Das ist eher Zufall. Aber vielleicht ist es bei mir tief verwurzelt, weil es für mich normal ist, über die Grenze zu fahren, ohne das Auto auseinandergenommen zu kriegen. Man beschäftigt sich natürlich mit Europa, wenn man am ESC teilnimmt. Europa ist für mich ja nicht nur Wirtschaft, sondern ein riesengroßer Pool an Kunst und Kultur. Wir leben in einem Gebiet, wo seit mehr als sechs Jahrzehnten Frieden herrscht.
Der ESC ist ein knallbunter, von großer Heiterkeit geprägter Wettbewerb…
… und ich bin der erste Künstler in Schwarzweiß...
Haben Sie keine Angst, bei all den schrillen Exoten unterzugehen?
Nein. Erst einmal bewerben wir uns ja für diesen Wettbewerb. Wir werden so antreten, wie wir sind. Ich werde keinen rosa Anzug tragen, keine bunte Perücke und keine Plateauschuhe. Wenn du dir selber treu bleibst, dann kann es dir egal sein, wo du am Ende landest. Natürlich will ich gewinnen. Aber ich wäre richtig traurig, wenn ich mich verdrehen würde. Du musst glaubwürdig sein. Das ist die Lehre, die ich aus 15 Jahren im Geschäft sagen kann: Bleib dir selber treu und sei ehrlich. Was anderes geht nicht. Lügen haben kurze Beine.
Der ESC ist für etablierte Künstler riskant. Die Münchner Freiheit landete 1993 auf dem 18. Platz - danach war ihre Karriere vorbei. Auch den No Angels ist 2008 ihr drittletzter Platz nicht gut bekommen. Haben Sie keine Angst vor einem Absturz?
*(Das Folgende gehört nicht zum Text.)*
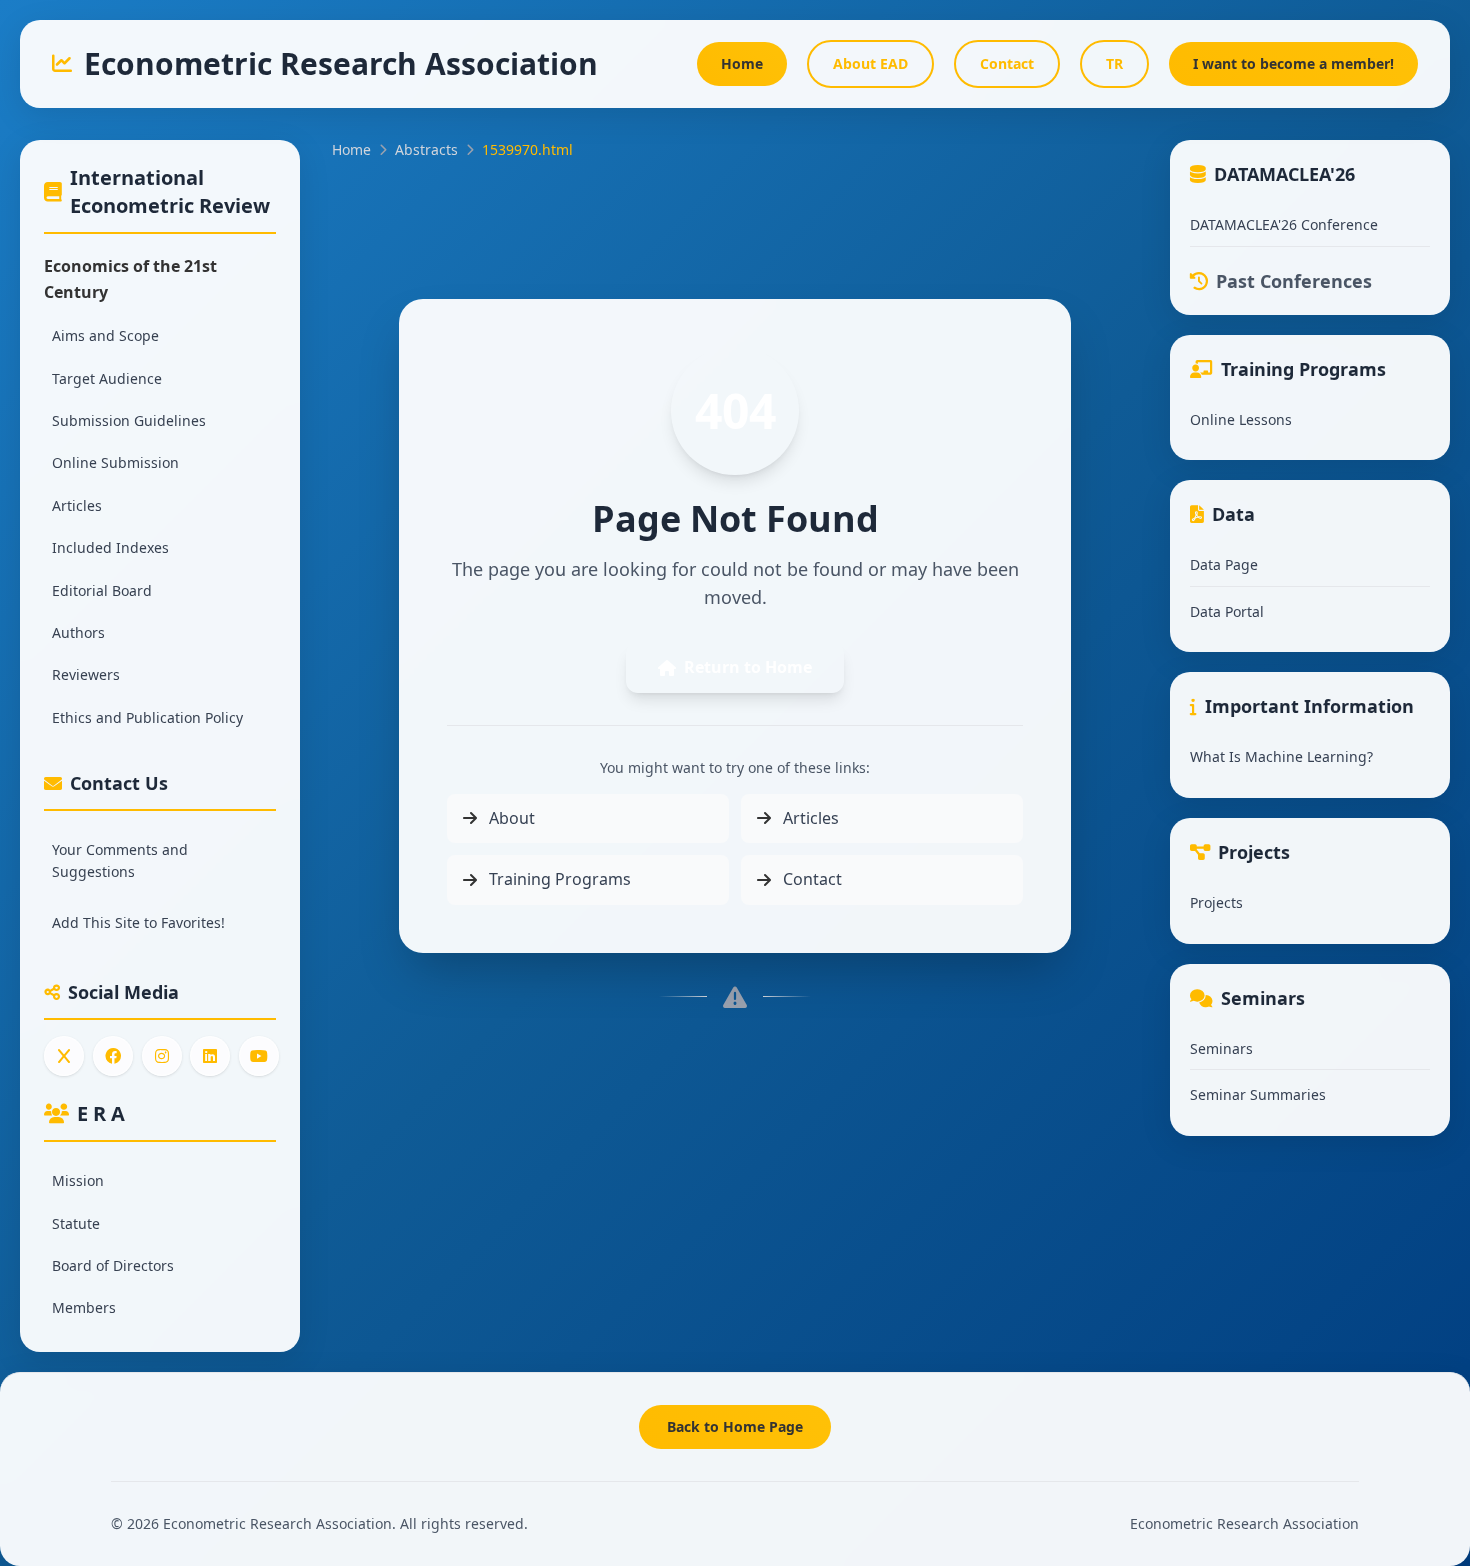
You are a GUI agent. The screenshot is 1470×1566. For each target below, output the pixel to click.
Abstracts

Wenn wir schlecht abschneiden, werden wir traurig sein, doch das Leben geht weiter. Ich will mich mit solchen Gedanken aber gar nicht befassen. Ich genieße die Möglichkeit, überhaupt nach Kopenhagen kommen zu können. Wenn ich immer Angst hätte, wäre ich nie so mutig gewesen, vor 16 Jahren meinen Beruf an den Nagel zu hängen, um Musiker zu werden. Auch wenn es abgedroschen klingt: Träume nicht dein Leben, sondern lebe deinen Traum. Das macht doch Spaß: Diese großen Dinge zu träumen. Ich habe in meinem Leben so viele Menschen gesehen, die keine Chance mehr hatten, ihre Träume zu leben. Wenn bei mir mal die Lampen ausgehen, möchte ich immer sagen können: Ich habe es versucht.
Dass Sie so großen Erfolg haben würden, war vor 16 Jahren, als Sie Ihren Job aufgaben, alles andere als wahrscheinlich. Und dennoch haben Sie Ihren Plan mit großer Bestimmtheit durchgezogen. Haben Sie so etwas wie eine Berufung gespürt?
Wenn du von Kind auf stotterst, gibt es zwei Möglichkeiten: Entweder du bist dein Leben lang still, oder du kämpfst dagegen an. Ich bin ein Mensch, der versucht, sich freizustrampeln und sein Ding durchzuziehen. Ich habe zum Glück eine Familie, die mir dabei hilft.
Haben Sie einen Favoriten in der ESC-Geschichte?
Ja, den Wild-Card-Gewinner. Seit Lena wissen wir, das ein Underdog, den keiner kannte, die Herzen der Menschen erreicht. Man wünscht sich doch eigentlich diese Aschenputtel-Geschichte. Der Nobody, der an allen vorbeizieht und den ESC gewinnt.
"Unser Song für Kopenhagen" live aus Köln am Donnerstagabend um 20.15 Uhr in der ARD.